## Exercise objective
Copy out every line holding the string "computer" from the records below.

[Data for processing]

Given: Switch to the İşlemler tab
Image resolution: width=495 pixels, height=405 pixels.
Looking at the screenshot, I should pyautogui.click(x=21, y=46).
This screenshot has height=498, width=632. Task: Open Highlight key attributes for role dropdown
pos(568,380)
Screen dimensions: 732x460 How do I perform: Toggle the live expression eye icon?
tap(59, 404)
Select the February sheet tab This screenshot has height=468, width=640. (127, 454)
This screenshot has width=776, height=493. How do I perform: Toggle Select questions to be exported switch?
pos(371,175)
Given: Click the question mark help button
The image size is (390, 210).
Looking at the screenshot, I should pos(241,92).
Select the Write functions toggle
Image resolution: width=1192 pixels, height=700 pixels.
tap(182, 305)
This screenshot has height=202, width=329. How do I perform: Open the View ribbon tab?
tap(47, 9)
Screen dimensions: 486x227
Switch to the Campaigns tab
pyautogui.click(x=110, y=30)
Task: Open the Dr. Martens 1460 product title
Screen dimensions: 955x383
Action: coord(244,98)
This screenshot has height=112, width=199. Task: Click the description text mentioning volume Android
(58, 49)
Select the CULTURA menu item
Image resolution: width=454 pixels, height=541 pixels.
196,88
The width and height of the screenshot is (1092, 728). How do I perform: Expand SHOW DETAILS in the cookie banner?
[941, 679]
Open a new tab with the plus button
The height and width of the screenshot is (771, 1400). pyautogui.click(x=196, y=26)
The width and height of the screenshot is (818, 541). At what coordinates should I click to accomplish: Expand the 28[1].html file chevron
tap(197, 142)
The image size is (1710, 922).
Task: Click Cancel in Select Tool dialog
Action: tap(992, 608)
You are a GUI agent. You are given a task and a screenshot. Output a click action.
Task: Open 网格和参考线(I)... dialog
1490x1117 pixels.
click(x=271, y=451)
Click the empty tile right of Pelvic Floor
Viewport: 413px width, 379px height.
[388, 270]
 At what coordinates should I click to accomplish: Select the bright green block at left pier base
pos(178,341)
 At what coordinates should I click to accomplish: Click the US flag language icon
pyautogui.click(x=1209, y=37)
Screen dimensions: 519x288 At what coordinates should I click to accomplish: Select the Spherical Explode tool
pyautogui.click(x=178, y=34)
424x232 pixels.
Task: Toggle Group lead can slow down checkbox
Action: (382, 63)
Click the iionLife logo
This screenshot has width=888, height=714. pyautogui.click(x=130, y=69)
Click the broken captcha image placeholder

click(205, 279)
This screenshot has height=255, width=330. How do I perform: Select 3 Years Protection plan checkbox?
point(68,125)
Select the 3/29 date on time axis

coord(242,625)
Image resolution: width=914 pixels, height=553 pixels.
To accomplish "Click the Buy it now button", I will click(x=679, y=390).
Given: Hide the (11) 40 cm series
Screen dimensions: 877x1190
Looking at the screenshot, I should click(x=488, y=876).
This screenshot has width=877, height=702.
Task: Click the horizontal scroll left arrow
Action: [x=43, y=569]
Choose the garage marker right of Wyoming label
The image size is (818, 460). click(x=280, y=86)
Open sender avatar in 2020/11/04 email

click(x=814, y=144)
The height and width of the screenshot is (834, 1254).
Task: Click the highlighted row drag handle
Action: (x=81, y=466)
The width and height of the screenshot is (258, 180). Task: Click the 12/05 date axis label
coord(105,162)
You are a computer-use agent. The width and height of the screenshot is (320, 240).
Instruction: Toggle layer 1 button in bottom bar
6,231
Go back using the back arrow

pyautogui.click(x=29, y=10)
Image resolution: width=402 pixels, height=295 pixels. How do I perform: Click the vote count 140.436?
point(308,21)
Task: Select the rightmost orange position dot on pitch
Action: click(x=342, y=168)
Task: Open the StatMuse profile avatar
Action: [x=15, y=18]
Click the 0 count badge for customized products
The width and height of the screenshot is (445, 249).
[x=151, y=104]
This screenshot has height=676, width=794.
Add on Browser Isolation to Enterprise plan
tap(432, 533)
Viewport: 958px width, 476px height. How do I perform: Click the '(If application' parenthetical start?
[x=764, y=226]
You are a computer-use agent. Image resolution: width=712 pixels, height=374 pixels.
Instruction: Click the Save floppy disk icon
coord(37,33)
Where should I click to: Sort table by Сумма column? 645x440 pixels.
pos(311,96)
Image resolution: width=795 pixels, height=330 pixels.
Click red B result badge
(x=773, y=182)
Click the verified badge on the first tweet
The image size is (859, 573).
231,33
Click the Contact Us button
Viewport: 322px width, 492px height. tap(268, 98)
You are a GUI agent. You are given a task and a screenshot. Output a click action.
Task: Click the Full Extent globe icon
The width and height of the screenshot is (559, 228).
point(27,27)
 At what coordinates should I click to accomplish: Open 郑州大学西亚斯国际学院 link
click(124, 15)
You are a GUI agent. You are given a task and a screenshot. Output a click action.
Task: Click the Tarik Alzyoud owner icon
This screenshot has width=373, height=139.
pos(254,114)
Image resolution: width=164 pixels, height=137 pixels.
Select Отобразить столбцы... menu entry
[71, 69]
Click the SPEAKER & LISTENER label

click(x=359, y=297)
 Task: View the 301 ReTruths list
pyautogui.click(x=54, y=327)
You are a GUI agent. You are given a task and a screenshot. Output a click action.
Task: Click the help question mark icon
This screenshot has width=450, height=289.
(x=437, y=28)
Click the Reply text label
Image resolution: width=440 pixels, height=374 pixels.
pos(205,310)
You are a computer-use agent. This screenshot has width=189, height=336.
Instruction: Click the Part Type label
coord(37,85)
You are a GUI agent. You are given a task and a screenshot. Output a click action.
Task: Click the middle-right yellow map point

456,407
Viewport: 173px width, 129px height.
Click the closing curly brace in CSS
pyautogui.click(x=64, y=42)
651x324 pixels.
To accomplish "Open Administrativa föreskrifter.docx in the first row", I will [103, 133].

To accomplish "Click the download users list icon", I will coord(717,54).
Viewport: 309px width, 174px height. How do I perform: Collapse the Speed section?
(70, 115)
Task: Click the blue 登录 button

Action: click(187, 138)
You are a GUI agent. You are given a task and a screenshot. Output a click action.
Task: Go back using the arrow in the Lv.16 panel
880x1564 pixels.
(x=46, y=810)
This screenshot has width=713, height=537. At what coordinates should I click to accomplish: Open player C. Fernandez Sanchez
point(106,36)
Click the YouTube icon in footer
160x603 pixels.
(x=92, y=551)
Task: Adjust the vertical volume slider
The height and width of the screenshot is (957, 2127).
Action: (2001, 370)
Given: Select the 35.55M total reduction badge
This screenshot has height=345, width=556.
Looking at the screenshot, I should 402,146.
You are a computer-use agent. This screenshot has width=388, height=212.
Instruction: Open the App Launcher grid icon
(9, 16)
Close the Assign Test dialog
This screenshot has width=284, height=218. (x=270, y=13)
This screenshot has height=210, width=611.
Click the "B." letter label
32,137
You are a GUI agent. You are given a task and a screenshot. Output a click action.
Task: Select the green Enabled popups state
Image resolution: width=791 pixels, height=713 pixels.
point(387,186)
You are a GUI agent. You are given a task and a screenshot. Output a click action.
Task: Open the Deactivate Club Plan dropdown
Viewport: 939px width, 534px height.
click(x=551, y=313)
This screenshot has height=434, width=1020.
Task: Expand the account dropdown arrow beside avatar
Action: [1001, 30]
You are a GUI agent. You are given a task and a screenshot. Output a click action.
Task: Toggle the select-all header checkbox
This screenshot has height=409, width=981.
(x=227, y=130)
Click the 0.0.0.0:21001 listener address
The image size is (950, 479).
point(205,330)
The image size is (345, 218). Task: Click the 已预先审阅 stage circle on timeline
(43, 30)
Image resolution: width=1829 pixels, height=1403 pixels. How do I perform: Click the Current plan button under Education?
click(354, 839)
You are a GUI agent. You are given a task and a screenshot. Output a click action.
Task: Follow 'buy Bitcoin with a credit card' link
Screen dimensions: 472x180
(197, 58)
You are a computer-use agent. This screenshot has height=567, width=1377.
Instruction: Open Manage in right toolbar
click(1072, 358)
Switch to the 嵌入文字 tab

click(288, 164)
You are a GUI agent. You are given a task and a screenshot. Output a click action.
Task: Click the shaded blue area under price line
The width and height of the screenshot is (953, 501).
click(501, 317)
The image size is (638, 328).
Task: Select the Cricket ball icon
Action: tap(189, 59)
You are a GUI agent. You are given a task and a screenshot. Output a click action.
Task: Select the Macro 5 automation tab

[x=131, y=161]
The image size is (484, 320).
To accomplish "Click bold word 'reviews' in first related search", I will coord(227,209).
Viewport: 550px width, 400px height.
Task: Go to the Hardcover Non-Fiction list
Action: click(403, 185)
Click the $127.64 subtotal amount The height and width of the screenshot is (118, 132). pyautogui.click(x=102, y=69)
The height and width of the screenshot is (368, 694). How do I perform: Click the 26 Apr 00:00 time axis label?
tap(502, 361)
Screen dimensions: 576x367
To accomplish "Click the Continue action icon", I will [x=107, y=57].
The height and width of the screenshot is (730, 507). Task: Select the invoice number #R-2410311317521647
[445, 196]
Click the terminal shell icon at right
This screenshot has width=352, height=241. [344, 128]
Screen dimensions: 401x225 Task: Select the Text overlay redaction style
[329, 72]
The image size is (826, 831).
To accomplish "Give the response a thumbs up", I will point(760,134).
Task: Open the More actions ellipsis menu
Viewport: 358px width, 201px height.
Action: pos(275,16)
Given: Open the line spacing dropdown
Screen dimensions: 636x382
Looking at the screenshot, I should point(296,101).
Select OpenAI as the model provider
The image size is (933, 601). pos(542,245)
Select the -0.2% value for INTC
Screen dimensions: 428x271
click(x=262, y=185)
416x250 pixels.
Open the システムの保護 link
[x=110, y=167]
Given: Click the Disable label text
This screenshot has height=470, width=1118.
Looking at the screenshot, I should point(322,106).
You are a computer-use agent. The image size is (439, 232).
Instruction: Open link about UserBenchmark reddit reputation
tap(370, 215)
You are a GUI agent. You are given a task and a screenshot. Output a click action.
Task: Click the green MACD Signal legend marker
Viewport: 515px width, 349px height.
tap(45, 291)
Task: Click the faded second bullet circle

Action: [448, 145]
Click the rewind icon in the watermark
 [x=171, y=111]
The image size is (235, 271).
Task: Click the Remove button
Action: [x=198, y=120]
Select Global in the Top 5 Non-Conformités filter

[/Data for processing]

## Worked solution
You are a computer-use agent. The width and height of the screenshot is (320, 240).
You are a computer-use agent. Image resolution: width=712 pixels, height=374 pixels.
You are a computer-use agent. This screenshot has width=189, height=336.
You are a computer-use agent. This screenshot has width=388, height=212.
You are a computer-use agent. This screenshot has height=567, width=1377.
You are a computer-use agent. The image size is (439, 232).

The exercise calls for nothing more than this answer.